Buffett has been historically averse to commodities over his long career, with the exception of a poorly-timed foray into silver years ago.

Commodity stocks offer little competitive moat and usually require lots of capital reinvestment to keep going.

But the big oil stocks are starting to spew free cash and are largely swearing off the big money-hungry projects of yesteryear.

Major Russian producer Rosneft, for example, just reported that net profit for the second quarter more than trebled. Meanwhile, profits for Petrobas in Brazil are up thirtyfold over the last year.

Granted, Buffett has a preference for US companies. But that still leaves stocks like ExxonMobil and Chevron to consider.

It may be just me, but isn’t it curious how oil has barely budged considering the heady trade war rhetoric lately? Gold, copper and zinc are all down badly. Not so for the black gold.

Granted, we are in the traditionally strong period of the year for oil as the Northern Hemisphere goes on holiday — and goes driving. But events are shaping up to keep the oil bull market going.

Saudi Arabia — depending on which data source you cite — is said to have actually cut production again in July.
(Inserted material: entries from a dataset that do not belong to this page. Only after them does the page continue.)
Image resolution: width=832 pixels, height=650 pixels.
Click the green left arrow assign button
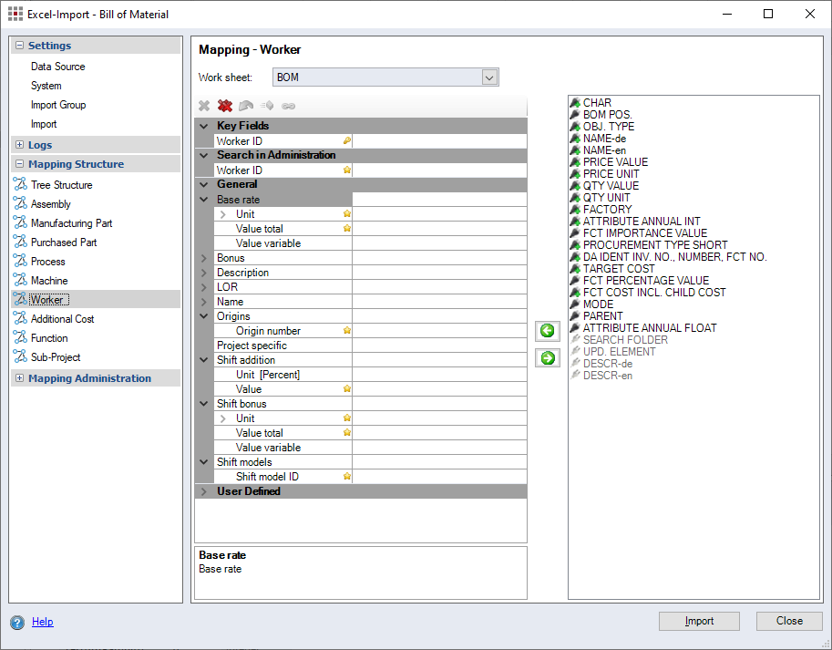(x=548, y=331)
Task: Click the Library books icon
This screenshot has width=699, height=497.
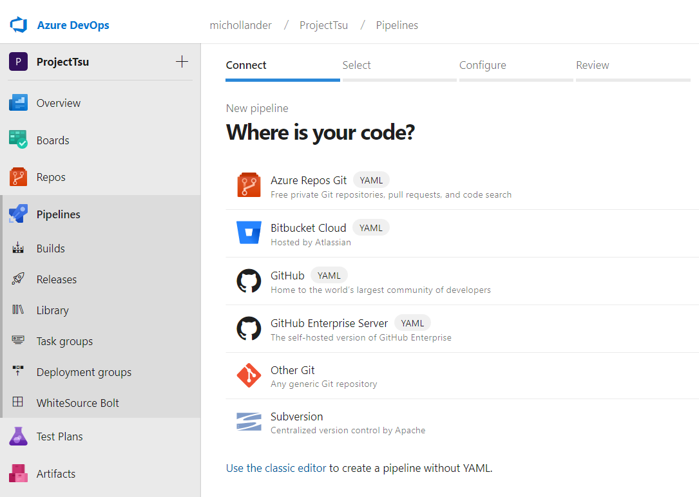Action: point(18,310)
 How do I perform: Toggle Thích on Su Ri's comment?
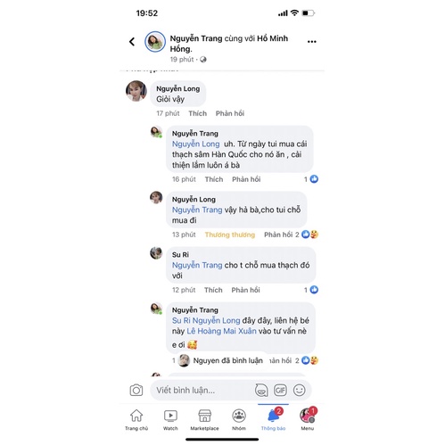pyautogui.click(x=213, y=290)
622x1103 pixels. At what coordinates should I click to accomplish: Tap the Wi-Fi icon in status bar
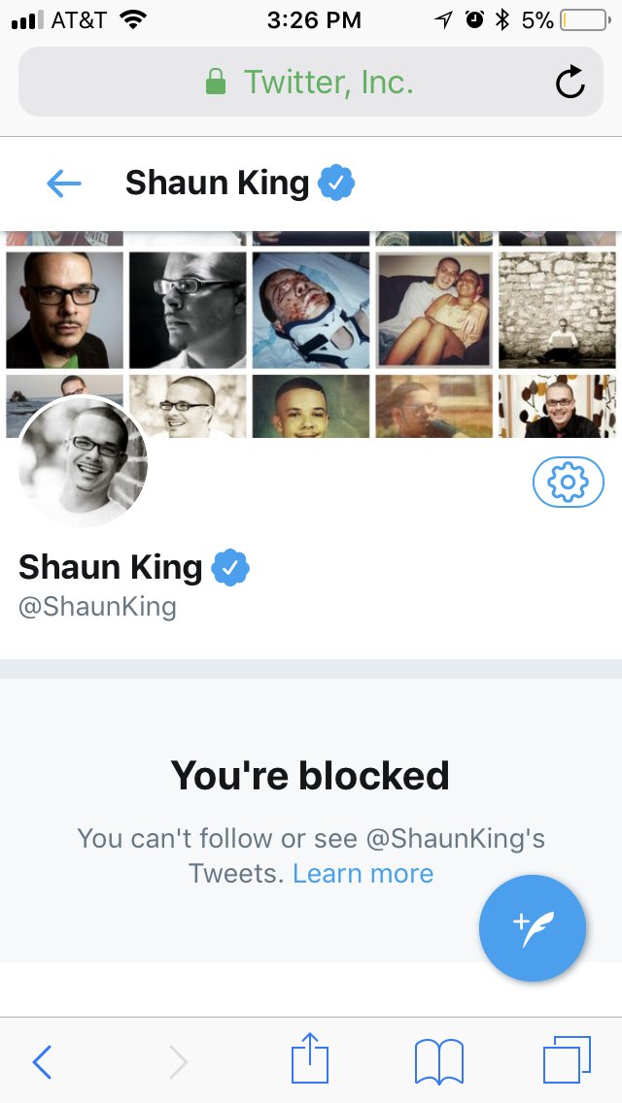click(x=133, y=19)
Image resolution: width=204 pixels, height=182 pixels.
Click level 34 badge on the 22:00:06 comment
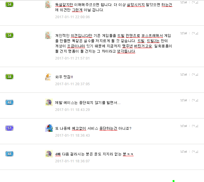(9, 4)
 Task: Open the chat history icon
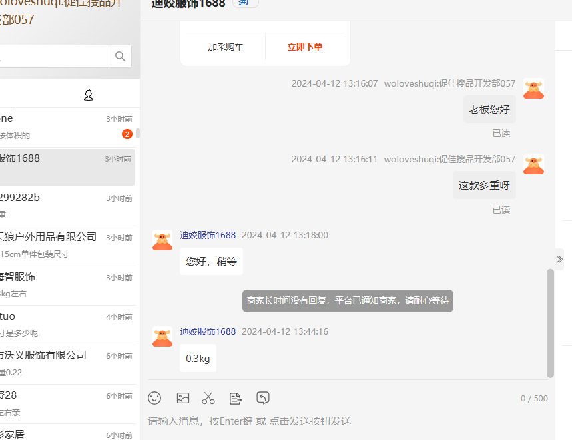tap(263, 398)
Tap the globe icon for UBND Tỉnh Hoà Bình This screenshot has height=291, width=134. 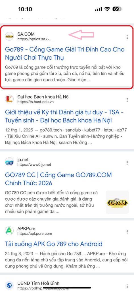pyautogui.click(x=9, y=285)
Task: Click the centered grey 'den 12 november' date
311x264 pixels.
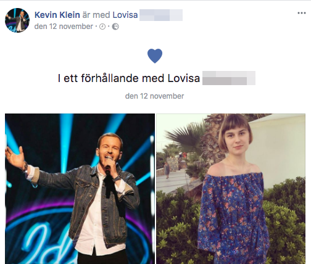Action: [x=154, y=96]
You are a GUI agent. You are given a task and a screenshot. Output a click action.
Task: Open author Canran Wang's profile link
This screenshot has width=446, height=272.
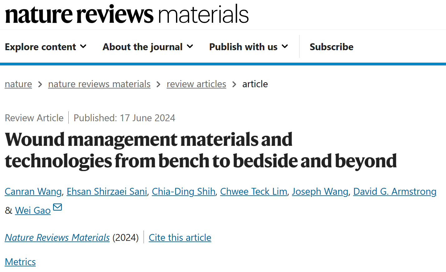tap(33, 191)
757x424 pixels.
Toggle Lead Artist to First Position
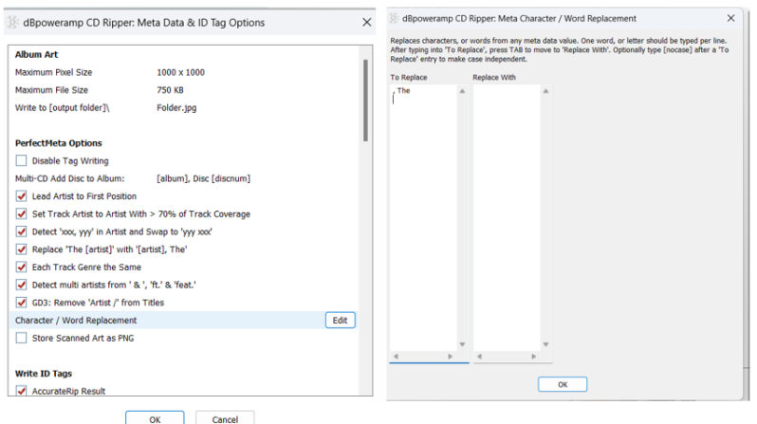pyautogui.click(x=22, y=196)
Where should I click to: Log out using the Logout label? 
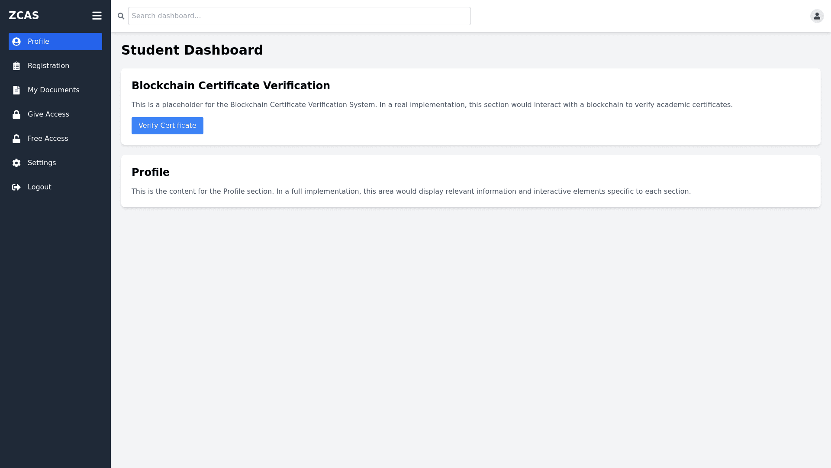(39, 187)
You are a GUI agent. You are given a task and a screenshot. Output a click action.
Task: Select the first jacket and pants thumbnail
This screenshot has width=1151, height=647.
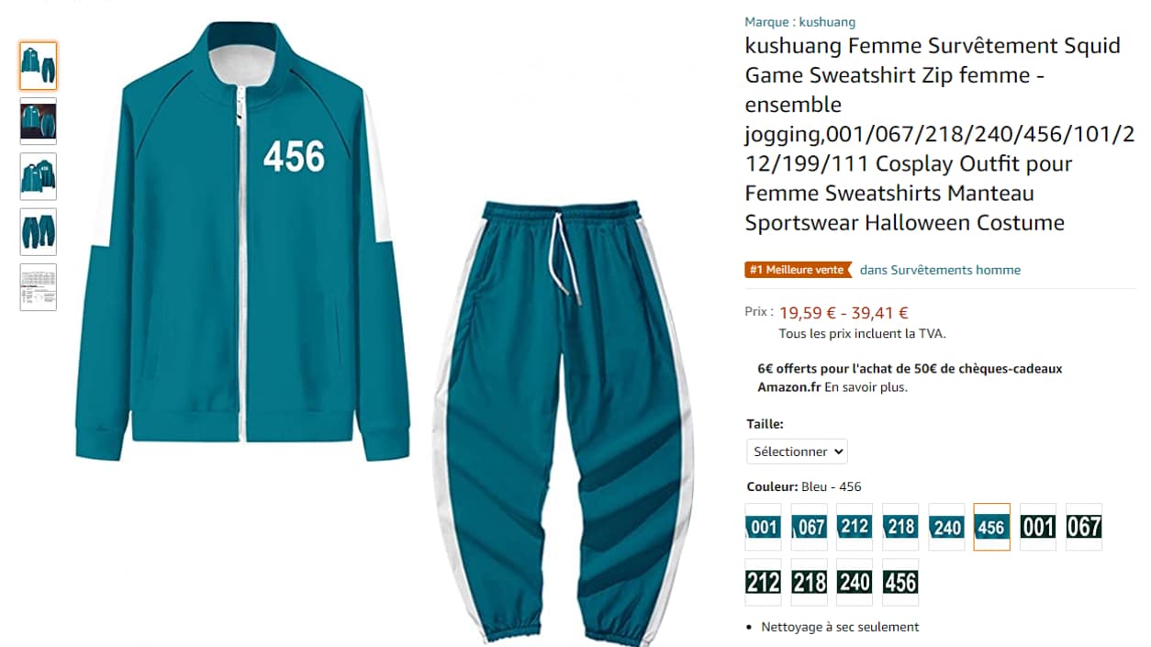[x=38, y=66]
This comes after their previous guidance of increasing production in June.

And we still have the ongoing crisis in Venezuela. Production there is now below 1.5 million barrels a day.

It was over two million as little as two years ago. Now the state-run oil company is being forced to use leased neutral tankers to avoid the threat of seizures.
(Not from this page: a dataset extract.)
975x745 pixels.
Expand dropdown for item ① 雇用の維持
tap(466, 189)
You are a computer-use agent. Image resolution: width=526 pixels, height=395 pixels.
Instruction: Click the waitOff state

But the headline supply and demand numbers are now secondary to what happens with middle distillate growth.

The hidden problem forming in the oil industry

These are the products that typically receive less attention: diesel, jet fuel and heating oil.

Supplies of diesel are tight. The US Energy Information Administration reported recently that, at the end of June, inventory levels of diesel and heating oil were at their lowest point since 2004.

This is despite the fact that US refineries are running at record levels.

We can take the hint easily enough: Demand is rock solid.

This, in turn, should keep refiners bidding for the input they need to churn out these products: crude oil!

God forbid there is any further supply disruption because there’s precious little spare capacity left in global oil markets.

Yet there’s a hidden problem building within the entire sector too.

The only sector in the ‘upstream’ part of the oil industry (i.e. exploration/development) receiving prodigious capital investment is short-cycle US shale.

This oil — while welcome — is less useful for producing the middle distillate products that are in such hot demand.

The very best of the light, sweet crude that is excellent for producing diesel actually trades at a premium to the mainstream benchmarks usually quoted. That’s because it’s relatively hard to source. Most of the world’s oil supply is heavy and sour.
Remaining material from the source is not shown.